Rewrite the lines of the listing between the line holding "This screenshot has width=716, height=490." and the line holding "coord(117,374)", inclusive, keeping the requests. In the answers, multiply every coordinate by 2.4 and round to whole numbers, rounding halves up.

EXTRACTED MATERIAL
☆ ☆ ☆
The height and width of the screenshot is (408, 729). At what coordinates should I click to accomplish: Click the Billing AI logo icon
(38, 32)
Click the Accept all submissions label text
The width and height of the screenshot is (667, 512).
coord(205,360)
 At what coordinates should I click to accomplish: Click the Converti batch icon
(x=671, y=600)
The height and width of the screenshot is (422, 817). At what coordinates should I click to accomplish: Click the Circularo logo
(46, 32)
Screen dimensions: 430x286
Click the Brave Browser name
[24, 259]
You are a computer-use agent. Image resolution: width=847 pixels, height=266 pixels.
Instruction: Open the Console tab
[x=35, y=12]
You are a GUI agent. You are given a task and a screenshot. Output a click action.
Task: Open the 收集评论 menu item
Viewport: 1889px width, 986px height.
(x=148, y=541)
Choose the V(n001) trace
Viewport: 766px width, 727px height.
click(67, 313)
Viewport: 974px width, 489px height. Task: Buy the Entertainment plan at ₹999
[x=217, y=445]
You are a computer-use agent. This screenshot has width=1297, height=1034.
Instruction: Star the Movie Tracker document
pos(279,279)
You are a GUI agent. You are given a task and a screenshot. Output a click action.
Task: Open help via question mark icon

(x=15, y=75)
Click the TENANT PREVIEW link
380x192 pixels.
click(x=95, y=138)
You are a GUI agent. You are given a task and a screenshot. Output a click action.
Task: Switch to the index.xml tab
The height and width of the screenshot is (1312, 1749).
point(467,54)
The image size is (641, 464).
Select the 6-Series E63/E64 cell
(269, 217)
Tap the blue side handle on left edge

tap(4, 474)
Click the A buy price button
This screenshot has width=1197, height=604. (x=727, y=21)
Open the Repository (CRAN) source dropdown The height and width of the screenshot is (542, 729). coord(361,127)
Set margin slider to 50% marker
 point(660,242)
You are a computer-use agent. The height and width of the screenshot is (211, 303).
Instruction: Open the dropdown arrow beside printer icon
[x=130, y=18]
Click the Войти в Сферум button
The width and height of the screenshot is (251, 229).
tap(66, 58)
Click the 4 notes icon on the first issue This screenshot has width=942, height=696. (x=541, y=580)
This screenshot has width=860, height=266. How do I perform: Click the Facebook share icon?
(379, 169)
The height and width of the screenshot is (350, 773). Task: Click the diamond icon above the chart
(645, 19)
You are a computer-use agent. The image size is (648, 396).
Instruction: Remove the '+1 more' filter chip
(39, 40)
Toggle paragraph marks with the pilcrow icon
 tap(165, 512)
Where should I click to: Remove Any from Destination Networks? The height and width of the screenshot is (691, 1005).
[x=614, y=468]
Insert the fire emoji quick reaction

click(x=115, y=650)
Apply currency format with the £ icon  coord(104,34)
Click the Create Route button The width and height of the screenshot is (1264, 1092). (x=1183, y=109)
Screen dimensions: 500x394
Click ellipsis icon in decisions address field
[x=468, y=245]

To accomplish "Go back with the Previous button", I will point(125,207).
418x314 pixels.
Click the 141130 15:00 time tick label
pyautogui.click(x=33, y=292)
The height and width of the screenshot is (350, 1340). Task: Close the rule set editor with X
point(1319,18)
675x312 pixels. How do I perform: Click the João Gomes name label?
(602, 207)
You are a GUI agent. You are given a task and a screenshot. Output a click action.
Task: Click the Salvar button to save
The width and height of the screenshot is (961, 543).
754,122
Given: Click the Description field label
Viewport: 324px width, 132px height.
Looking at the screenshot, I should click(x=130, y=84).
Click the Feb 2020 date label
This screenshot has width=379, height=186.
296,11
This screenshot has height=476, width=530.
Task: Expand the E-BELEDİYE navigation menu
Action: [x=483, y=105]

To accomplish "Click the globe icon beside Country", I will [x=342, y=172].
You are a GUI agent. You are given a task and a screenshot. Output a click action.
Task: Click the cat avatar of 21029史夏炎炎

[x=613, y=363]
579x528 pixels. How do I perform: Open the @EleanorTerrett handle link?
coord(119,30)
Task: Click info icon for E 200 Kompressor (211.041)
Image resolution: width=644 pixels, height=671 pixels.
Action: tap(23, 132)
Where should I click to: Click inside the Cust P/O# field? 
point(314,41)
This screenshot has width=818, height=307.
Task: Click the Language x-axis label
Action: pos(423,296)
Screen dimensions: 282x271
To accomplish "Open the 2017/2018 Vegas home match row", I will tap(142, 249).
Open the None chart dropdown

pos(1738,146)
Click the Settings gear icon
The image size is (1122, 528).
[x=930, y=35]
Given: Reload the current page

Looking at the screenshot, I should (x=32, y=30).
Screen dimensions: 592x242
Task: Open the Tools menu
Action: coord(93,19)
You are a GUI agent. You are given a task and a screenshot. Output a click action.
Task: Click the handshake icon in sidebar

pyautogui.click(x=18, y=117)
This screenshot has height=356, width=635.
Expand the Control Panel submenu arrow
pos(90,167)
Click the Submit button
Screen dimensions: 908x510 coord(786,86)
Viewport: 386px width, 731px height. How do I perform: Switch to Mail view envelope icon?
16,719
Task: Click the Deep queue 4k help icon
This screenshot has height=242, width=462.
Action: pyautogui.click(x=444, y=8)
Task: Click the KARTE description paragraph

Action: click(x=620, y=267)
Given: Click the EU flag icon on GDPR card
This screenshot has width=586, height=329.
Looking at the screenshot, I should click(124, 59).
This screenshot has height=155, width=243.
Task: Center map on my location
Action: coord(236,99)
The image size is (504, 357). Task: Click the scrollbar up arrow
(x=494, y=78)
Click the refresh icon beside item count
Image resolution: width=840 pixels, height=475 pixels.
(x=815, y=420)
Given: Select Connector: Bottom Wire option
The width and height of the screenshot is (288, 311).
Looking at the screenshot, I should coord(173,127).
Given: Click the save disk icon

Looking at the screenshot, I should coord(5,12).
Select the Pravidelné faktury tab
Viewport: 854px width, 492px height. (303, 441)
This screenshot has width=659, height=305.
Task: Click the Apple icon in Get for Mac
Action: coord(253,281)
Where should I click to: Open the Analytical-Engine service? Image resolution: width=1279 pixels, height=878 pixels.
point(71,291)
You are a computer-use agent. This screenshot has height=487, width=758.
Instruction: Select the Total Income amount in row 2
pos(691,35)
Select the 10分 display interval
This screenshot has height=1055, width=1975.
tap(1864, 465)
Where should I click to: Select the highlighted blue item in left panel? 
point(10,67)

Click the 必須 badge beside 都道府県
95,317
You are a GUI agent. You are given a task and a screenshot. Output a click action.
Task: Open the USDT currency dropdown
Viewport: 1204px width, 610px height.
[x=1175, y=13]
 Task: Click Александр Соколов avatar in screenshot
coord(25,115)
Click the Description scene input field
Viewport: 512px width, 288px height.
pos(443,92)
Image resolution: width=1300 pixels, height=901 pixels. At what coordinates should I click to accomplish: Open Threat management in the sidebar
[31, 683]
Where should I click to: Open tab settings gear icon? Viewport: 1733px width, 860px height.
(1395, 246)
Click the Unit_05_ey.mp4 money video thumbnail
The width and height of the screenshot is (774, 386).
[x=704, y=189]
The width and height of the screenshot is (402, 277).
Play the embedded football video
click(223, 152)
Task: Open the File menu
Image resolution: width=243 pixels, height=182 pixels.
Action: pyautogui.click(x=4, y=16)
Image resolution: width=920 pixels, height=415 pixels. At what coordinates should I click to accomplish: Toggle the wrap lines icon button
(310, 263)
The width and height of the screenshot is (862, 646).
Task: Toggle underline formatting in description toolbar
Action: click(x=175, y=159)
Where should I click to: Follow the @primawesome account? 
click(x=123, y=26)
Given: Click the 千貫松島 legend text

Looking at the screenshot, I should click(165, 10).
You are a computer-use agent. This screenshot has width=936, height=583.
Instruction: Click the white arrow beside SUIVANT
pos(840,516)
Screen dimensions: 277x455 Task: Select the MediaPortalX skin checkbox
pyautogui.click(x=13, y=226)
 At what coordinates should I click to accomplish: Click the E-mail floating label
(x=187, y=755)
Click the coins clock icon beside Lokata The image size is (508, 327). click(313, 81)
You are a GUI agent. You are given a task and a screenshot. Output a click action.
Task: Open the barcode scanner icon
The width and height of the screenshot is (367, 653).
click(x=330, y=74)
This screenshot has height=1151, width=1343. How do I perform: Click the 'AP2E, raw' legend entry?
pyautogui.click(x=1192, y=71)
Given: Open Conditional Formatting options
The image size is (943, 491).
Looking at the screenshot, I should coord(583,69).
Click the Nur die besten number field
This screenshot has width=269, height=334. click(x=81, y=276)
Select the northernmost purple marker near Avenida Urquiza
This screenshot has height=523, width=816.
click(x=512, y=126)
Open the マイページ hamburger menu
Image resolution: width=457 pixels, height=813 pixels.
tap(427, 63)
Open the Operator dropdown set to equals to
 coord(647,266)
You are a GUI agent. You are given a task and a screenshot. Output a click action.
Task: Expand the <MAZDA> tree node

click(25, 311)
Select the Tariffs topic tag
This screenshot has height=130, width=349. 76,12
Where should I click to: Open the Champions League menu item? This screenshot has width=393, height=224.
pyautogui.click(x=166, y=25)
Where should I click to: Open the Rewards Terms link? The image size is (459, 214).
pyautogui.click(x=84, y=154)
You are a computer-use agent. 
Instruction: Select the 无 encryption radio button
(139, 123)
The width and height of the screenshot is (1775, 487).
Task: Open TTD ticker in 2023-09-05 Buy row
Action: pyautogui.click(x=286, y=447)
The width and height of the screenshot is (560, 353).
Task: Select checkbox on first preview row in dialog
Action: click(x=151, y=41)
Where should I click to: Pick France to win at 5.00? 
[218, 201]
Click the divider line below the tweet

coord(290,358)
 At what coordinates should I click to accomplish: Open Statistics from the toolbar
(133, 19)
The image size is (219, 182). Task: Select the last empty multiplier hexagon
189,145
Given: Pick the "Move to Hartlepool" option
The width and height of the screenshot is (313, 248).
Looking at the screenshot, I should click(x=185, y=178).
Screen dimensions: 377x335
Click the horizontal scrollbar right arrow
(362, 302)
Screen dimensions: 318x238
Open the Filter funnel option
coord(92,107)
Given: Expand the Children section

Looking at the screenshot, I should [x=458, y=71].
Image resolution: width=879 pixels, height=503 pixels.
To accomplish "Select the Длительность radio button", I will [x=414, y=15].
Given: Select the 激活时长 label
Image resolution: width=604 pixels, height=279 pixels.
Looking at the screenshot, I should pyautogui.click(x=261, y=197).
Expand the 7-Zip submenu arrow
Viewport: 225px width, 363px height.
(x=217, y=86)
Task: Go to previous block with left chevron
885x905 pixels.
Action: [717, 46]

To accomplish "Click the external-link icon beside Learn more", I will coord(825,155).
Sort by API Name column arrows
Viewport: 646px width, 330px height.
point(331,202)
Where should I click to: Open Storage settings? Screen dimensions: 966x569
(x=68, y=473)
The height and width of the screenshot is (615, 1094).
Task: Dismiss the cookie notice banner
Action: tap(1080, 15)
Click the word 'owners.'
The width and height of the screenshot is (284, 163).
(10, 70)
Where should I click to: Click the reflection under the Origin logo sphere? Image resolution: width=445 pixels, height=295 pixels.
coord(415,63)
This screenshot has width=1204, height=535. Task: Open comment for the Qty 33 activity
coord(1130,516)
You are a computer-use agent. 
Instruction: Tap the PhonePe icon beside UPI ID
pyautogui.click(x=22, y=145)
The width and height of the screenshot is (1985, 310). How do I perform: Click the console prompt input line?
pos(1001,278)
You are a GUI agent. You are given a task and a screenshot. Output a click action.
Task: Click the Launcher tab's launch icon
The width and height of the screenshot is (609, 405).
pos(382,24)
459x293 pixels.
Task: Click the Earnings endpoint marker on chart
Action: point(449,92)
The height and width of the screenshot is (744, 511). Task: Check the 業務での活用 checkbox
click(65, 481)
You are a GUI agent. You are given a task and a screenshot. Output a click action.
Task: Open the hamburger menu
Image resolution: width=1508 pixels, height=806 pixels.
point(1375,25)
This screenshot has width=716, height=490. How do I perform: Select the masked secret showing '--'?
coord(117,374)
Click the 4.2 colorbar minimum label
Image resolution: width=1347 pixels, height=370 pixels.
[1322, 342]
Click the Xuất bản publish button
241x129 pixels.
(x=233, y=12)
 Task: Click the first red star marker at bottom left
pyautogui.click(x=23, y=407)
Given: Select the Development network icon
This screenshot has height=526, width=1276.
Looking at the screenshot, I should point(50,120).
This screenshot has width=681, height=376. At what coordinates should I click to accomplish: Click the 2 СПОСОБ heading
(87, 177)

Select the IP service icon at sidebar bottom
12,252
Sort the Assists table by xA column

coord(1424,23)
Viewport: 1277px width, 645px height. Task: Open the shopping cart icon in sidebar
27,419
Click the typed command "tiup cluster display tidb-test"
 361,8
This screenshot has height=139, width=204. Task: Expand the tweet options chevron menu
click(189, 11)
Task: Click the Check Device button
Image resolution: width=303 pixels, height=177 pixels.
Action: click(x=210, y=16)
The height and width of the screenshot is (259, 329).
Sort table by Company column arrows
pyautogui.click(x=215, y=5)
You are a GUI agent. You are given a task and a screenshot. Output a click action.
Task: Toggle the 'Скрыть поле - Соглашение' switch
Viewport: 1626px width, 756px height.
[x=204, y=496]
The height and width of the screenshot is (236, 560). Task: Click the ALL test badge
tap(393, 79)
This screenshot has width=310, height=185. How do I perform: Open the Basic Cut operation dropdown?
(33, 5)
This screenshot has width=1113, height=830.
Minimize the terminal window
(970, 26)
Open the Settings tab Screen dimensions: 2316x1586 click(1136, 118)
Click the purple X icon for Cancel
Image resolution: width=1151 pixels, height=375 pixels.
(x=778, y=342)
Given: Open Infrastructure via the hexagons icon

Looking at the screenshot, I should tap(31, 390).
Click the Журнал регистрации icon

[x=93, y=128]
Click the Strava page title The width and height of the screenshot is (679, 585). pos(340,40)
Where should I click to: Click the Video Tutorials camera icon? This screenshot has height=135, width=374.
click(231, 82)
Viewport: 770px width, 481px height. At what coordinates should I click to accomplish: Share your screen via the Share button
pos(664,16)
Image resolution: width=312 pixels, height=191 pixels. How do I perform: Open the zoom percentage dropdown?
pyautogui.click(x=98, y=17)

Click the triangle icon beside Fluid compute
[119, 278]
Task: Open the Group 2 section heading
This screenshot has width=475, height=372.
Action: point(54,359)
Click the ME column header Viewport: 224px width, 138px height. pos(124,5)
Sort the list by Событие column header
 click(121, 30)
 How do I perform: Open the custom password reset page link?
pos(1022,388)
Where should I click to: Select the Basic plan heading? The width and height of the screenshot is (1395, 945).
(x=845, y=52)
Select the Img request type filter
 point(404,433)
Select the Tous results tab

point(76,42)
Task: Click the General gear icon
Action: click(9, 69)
☆ ☆ ☆
SOLUTION TO THE PROBLEM
This screenshot has width=716, height=490. How do I perform: Select the masked secret showing '--'?
coord(281,898)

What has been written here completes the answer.